County attorney talks financial repercussions of guilty verdict in Sanchez trial

PRESIDIO COUNTY — The Presidio County Commissioners Court met Wednesday morning for the first time since a jury’s verdict found Presidio County and its treasurer, Frances Garcia, had violated former county employee Katie Sanchez’s First Amendment rights. In 2018, the county voted to eliminate the county office Sanchez worked in after she unsuccessfully challenged Garcia for treasurer in 2018.

Providing an update following the case, County Attorney Rod Ponton explained the potential costs the county might face. The verdict would give half a million dollars for past wages and other damages to Katie Sanchez and another half a million dollars for future lost wages and damages to Sanchez. It also includes a $1 million assessment against Treasurer Garcia as punitive damages.

All of that adds up to $2 million, which is covered by the $2 million insurance policy the county holds. But the Texas Association of Counties (who represented the county and continues to represent them in the appeals process) informed Ponton that more fees could push the county beyond its insurance policy limits.

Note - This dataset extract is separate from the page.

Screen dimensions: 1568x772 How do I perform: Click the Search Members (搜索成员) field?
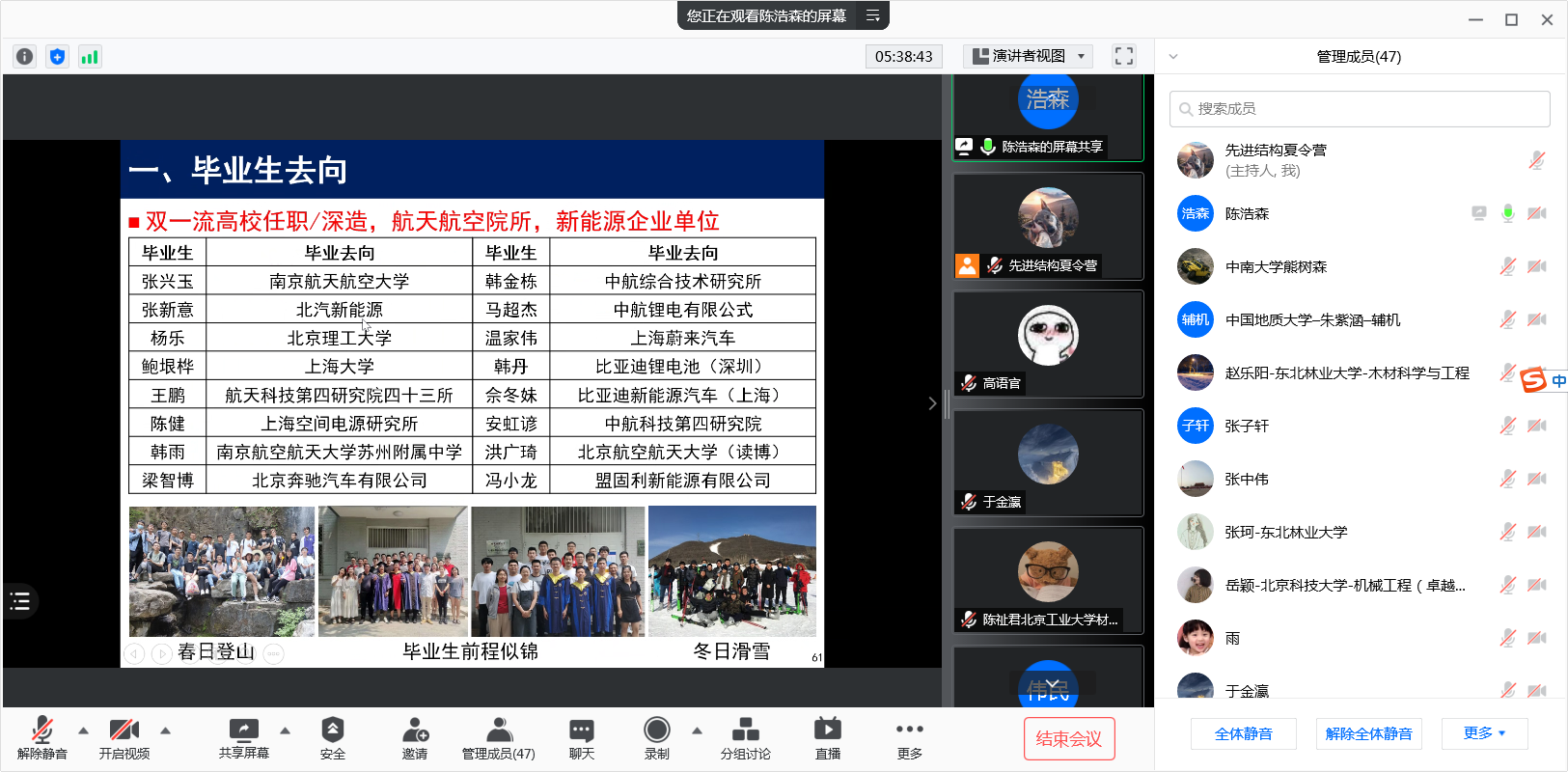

If Sanchez seeks compensation for her attorney’s fees and the county is ordered to pay them, prices may end up in the ballpark of another half a million dollars, Ponton told commissioners. And since it would exceed the $2 million limit, the cost could land in the laps of the county taxpayers. The attorney said the county’s insurance premiums are “certainly” going to go up, a guaranteed blow to taxpayers who foot the insurance costs every year.

“We don’t know exactly what the financial liability could be to the county, but it likely could impact the county, including the county having to pay out of tax money. We’ll just have to wait and see,” Ponton said.

County Judge Cinderela Guevara alleged that the TAC attorneys had not adequately informed the commissioners in executive session about the potential for attorney fees being charged to the county, nor that the verdict could ultimately exceed the county’s insurance policy limits. “When we had the option to settle out of court, we were never advised of that,” she said.

Ponton concurred, adding that the county was not advised by TAC that the verdict’s dollar amount could soar that high.

Addressing the treasurer, Ponton warned of potential repercussions, saying, “Ms. Garcia needs to be aware of the fact that it’s up in the air whether or not the TAC policy covers the punitive part. She may have to pay that part out of her pocket. If the county ends up having to pay out of its pocket, the county will also have a claim against Ms. Garcia.”

Ponton called the verdict “a big black eye to Presidio County,” saying, “I’m really disappointed in the actions of Ms. Garcia that were proven in the federal court in Pecos.”

More pointedly, he recalled an incident four years ago when then-Commissioner Lorenzo Hernandez resigned after receiving a bribery charge for accepting a financial bribe in exchange for voting to approve a contract in commissioners court. “I think Ms. Garcia should think about doing the same thing because of the terrible situation she’s put Presidio County in,” the attorney said. “Regardless, we’re going to have to wait for the verdict to turn into a judgement and the appeals process to go out. It has certainly put Presidio Count in a bad light at this point.”

In other county business, commissioners approved an update to the lighting ordinance, joining every city in the tri-county in adding new provisioning that will help the area become the largest dark sky preserve under the International Dark-Sky Association. The City of Marfa passed a similar ordinance update just one night earlier, becoming the final city in the tri-county to join the effort.

Bill Wren from the McDonald Observatory told commissioners that a stronger dark skies ordinance is cost efficient, good for recreational and scientific night sky viewing, protective of migratory bird populations and did not statistically impact night time crime.

“I think of our dark skies as something that we take for granted, but we’re very fortunate to live in an area where we can actually look and enjoy dark skies and actually see the stars,” Guevara said. Commissioner Knight added, “We need to preserve what we have as much as we can.” Guevara, Knight and Cabezuela voted unanimously to pass the ordinance update, with commissioners Eloy Aranda and Brenda Bentley absent.

As the fall season nears, so does the end of the county’s fiscal year. In preparation, the judge has called budget workshops that will take place Monday and Tuesday, where departments will share their wants and needs before commissioners pass a budget that will determine how taxpayer dollars are spent in 2021 to 2022.